Six babies were born in that house. One infant boy died at birth and one of the girls didn’t survive a bout of pneumonia when she was just four. Young and optimistic, Harley and Emma worked together, planting the crops and praying for rain. Joys, sorrow, hope and despair…this old house saw it all.

One by one the kids grew up and moved away. Sunrise, sunset... just like the song says. Soon age began creeping up on Grandpa Harlan and Grandma Emma. Aching joints, sore backs and graying hair. Grandpa Harlan lost a long battle with lung cancer, probably the result of the pipeful of Granger tobacco that was always in his mouth. Grandpa always smoked Granger in the blue can, even though he joked that Prince Albert had been in the can for a really long time. That always brought a chuckle.

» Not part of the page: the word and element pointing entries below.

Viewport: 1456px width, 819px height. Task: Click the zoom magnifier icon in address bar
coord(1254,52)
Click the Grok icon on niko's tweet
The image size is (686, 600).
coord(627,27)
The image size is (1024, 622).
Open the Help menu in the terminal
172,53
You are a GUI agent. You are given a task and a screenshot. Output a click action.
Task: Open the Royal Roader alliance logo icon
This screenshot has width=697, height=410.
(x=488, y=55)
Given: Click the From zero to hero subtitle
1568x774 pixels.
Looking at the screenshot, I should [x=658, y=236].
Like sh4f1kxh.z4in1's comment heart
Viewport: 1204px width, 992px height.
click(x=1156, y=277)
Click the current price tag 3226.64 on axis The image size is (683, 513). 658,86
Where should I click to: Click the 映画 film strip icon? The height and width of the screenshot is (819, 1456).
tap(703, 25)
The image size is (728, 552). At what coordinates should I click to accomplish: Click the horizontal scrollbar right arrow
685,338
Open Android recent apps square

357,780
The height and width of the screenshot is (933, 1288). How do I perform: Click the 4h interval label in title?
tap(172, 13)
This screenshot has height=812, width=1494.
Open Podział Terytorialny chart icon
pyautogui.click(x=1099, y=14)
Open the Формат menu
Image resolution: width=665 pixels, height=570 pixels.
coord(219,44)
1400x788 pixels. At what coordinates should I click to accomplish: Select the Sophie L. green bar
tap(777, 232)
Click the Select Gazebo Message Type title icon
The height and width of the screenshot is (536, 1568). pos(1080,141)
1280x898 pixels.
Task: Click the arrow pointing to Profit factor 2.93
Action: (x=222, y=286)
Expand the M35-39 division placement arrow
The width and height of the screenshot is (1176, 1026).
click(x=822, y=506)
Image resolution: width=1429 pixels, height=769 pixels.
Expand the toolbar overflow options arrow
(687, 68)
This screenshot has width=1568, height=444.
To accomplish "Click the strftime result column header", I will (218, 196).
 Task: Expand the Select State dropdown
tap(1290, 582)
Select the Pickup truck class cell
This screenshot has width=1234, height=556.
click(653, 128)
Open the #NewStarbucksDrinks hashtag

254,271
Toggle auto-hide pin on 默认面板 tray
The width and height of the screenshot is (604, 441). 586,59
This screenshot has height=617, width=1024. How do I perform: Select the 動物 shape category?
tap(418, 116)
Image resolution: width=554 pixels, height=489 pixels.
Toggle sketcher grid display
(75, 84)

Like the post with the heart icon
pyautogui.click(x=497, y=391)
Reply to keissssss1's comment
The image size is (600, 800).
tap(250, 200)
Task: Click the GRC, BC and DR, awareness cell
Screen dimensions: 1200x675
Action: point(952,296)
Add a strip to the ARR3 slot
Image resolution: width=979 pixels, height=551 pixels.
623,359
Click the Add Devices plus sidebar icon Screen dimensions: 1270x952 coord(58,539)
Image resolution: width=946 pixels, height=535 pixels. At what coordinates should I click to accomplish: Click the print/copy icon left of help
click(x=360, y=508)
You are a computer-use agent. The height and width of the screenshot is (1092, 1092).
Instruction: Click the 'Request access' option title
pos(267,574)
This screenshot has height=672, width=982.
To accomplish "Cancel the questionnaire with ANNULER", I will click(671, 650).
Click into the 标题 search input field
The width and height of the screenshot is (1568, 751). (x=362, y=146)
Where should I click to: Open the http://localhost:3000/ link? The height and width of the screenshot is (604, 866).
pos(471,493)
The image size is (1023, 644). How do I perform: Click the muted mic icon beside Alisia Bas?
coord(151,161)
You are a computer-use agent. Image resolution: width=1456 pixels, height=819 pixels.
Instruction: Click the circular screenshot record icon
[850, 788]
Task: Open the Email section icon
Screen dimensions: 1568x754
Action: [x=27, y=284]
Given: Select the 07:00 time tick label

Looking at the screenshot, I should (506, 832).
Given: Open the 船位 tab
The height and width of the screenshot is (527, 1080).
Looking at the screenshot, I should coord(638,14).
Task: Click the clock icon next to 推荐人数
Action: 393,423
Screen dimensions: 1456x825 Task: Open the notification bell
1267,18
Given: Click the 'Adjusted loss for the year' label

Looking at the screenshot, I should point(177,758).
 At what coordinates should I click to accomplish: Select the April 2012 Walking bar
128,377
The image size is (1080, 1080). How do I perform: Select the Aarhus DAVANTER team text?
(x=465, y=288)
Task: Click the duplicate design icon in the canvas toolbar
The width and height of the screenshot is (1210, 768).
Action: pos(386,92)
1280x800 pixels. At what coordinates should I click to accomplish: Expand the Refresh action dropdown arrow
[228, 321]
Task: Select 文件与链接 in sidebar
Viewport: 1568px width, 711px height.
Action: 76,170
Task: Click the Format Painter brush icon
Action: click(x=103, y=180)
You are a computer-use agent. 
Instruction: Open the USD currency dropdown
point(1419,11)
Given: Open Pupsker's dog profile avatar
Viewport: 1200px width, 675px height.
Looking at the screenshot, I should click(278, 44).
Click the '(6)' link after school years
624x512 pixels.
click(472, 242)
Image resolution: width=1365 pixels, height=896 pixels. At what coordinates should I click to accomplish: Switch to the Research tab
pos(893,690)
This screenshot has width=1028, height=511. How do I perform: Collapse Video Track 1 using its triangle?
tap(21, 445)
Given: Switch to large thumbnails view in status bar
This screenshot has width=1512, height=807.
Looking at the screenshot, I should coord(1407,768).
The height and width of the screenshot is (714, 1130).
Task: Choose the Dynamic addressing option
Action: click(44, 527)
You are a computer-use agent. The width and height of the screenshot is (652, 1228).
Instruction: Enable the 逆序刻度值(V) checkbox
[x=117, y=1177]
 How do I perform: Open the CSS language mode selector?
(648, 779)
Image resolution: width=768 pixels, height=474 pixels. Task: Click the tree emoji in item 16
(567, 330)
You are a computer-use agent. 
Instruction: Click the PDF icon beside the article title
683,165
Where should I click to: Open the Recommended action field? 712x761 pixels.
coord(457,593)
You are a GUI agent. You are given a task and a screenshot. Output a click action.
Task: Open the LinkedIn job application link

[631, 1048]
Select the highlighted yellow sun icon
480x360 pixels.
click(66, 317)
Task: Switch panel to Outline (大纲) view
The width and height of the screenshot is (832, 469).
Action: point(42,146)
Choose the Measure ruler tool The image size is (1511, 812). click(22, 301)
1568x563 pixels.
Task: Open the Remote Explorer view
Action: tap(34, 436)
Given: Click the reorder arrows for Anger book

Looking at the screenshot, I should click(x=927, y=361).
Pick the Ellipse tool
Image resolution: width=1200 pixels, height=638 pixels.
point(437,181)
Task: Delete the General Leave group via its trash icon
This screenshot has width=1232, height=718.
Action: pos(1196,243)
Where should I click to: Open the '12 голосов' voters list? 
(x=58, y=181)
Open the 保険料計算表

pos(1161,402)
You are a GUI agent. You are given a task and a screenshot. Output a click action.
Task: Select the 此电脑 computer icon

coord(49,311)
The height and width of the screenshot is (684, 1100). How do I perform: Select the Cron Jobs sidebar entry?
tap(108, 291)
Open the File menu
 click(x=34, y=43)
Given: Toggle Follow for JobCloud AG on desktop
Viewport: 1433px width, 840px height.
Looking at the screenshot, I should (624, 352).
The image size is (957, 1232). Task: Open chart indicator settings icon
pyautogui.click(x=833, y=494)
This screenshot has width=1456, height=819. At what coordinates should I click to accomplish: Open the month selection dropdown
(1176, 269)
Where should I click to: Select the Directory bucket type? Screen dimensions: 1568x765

Can sadness cause a heart to stop beating? Grandma Emma collapsed and died from a massive stroke just months after saying goodbye to her lifetime partner. It was nearly a week before the mailman found Grandma on the floor when he began wondering why she wasn’t picking up her mail. That was years ago.

Now the house stands empty, almost hidden by trees. The shingles are rotting and the doors and windows are long gone. It was a house of dreams tempered by reality. It had survived the Great Depression, World War II, and a serious chimney fire. The walls had heard and absorbed laughter and tears, pain and joy, and lots of music from Grandpa Harlan’s fiddle.

Does anyone know the story this house has to tell? Does anybody care? Dreams turn to dust. These thoughts and musings flood over me as I wonder about the story this house has to tell.

And then I continue my bike ride down a quiet country road on a lovely morning…alone and content and still dreaming.